第26章 約束
レッドランプが、グリーンに変わる…
その瞬間、加賀のすぐ後ろにハヤトが入り込む。そうして攻防戦が始まった。
「…今日で本当に最後ね…」
「ん…」
あすかと雅は顔を見合わせる訳でもなかったものの、それでも見つめるモニターの先に映るのはアスラーダとガーランドの二台だった。
「…ハヤト、聞こえるか?」
『はい!』
修からの指示も飛ぶ。ハヤト、アンリと両方の車を見ながらも加賀の事も気にしていた修。

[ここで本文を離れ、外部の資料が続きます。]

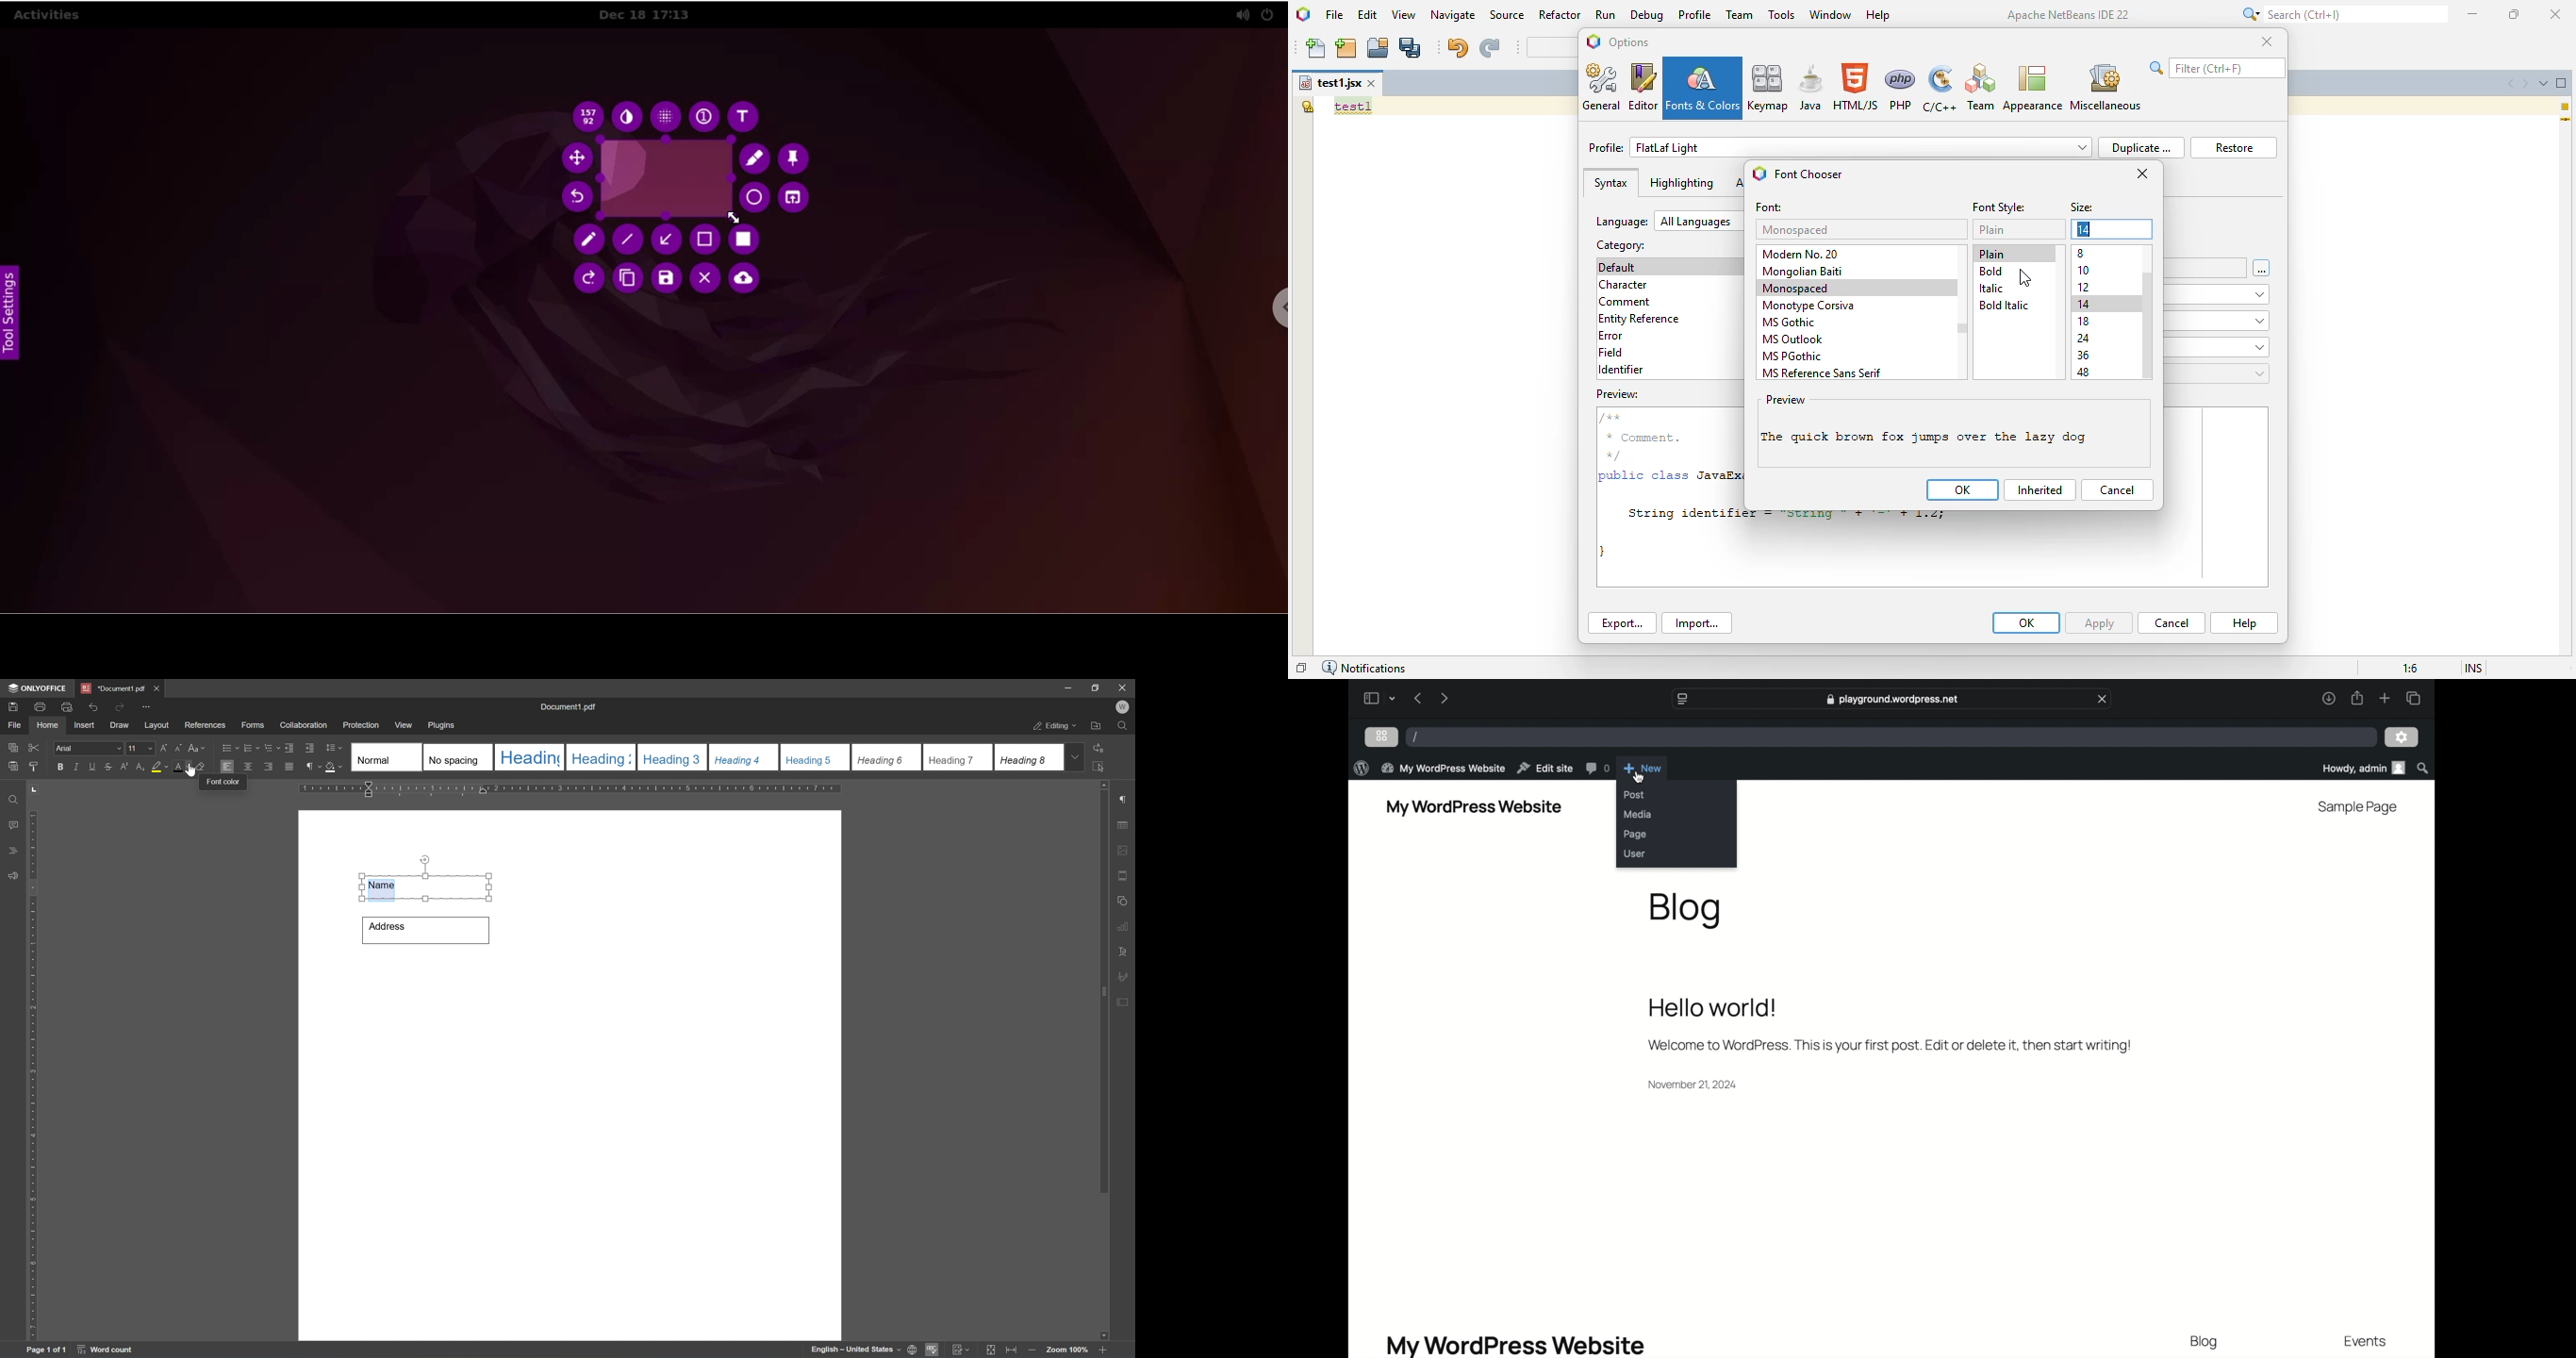  Describe the element at coordinates (189, 770) in the screenshot. I see `cursor` at that location.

『やはり強い、か』とぽつりとつぶやくものの、それでも一歩も引かないハヤトの走りがモニター越しにも見えてくる。
そんな中でひとまず先に…と加賀がピットインする。その間にもハヤトが1位を奪取した。しかし、その1周後にはハヤトもピットインしないといけない状況だった。
「…どこまで広げられるか、だな」
「そうね」
しかし予想以上にAOIのチームワークも正確だった。予定外の速さで加賀はコースに戻っていく。順位は落ちたものの、すぐにその差を詰めていった。
「アスラーダ、来ます!」
その声でピリッとした空気に包まれるスゴウピット。息をのみ、ただ見守るしかできない雅やあすか。ハヤトもいつも通りと言わんばかりの速さでピットを後にする。
しかしその出る直前に加賀の凰呀が前を通っていった。
「やはり、か…」
小さなため息を吐いた直後だ。
『おーーーっと!ここでアンリ・クレイトーリタイアだ!』
ブーツホルツと接戦して居たアンリが接触こそしなかったもののコースアウト、そこからコースに戻れなくなって居た。
「…ハァ…」
呟きながらもアンリはコース脇の歩道を歩いてピットに戻ってきた。
「…すみません…」
「いや、いい。よくやったな」
「…ッッ」
ピットに戻れば修も称賛をかけた。雅の元に来ると申し訳なさそうに俯いたアンリに対して雅も声をかける。